Em meio a mudanças anunciadas pela Meta, empresa controladora do Facebook e Instagram, o presidente Lula (PT) expressou preocupação com o impacto do fim da política de moderação de conteúdo da gigante tecnológica. Em declaração a jornalistas nesta quinta-feira (9), Lula classificou a situação como “extremamente grave” e defendeu que cada país deve preservar sua soberania para definir os limites de atuação das redes sociais.

“Eu vou fazer uma reunião hoje para discutir a questão da Meta. Acho que é extremamente grave as pessoas quererem que a comunicação digital não tenha a mesma responsabilidade do cara que comete um crime na imprensa escrita. É como se um cidadão pudesse ser punido porque ele faz uma coisa na vida real e pudesse não ser punido por fazer a mesma coisa na rede digital. O que nós queremos, na verdade, é que cada país tenha a sua soberania resguardada. Não pode um cidadão, dois cidadãos, três cidadãos acharem que podem ferir a soberania de uma nação”, afirmou Lula.

A declaração do presidente ocorre após o anúncio da Meta sobre uma mudança radical em sua política de checagem de fatos. A empresa decidiu abandonar as parcerias com verificadores de fatos terceirizados, substituindo-as por um sistema de “notas da comunidade”, semelhante ao modelo adotado pelo X (antigo Twitter), de Elon Musk.

Mark Zuckerberg, CEO da Meta, justificou a alteração como um movimento em direção à descentralização do controle sobre o conteúdo. Segundo Joel Kaplan, Chefe de Assuntos Globais da empresa, as parcerias anteriores com verificadores de fatos tinham boas intenções, mas acabaram “prejudicadas por preconceitos políticos” na escolha e no tratamento dos temas verificados.

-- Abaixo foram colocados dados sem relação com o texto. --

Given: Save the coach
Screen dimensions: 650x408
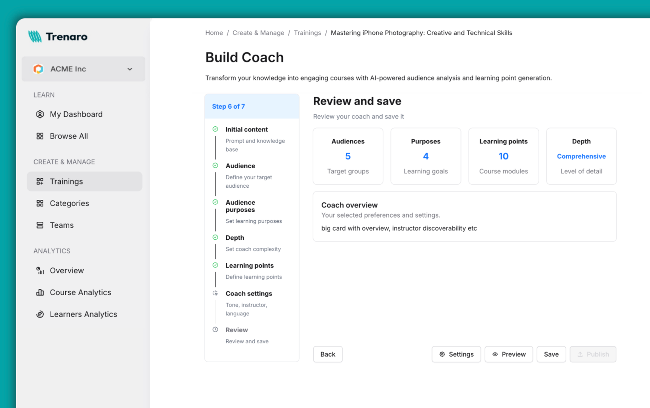Looking at the screenshot, I should (551, 354).
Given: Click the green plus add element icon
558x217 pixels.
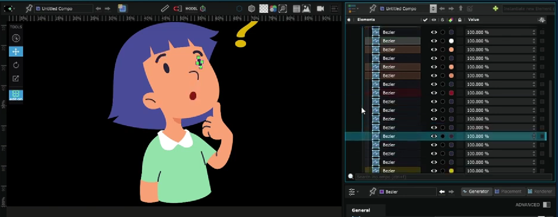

“Agora temos uma nova administração e um novo presidente [Donald Trump] que são grandes defensores da liberdade de expressão, e isso faz a diferença”, afirmou Kaplan, sugerindo que a mudança reflete uma aproximação com valores defendidos pela nova administração norte-americana.

Críticos apontam para o risco de desinformação em massa e polarização política, enquanto aliados da direita celebram o fim do que consideravam uma abordagem tendenciosa.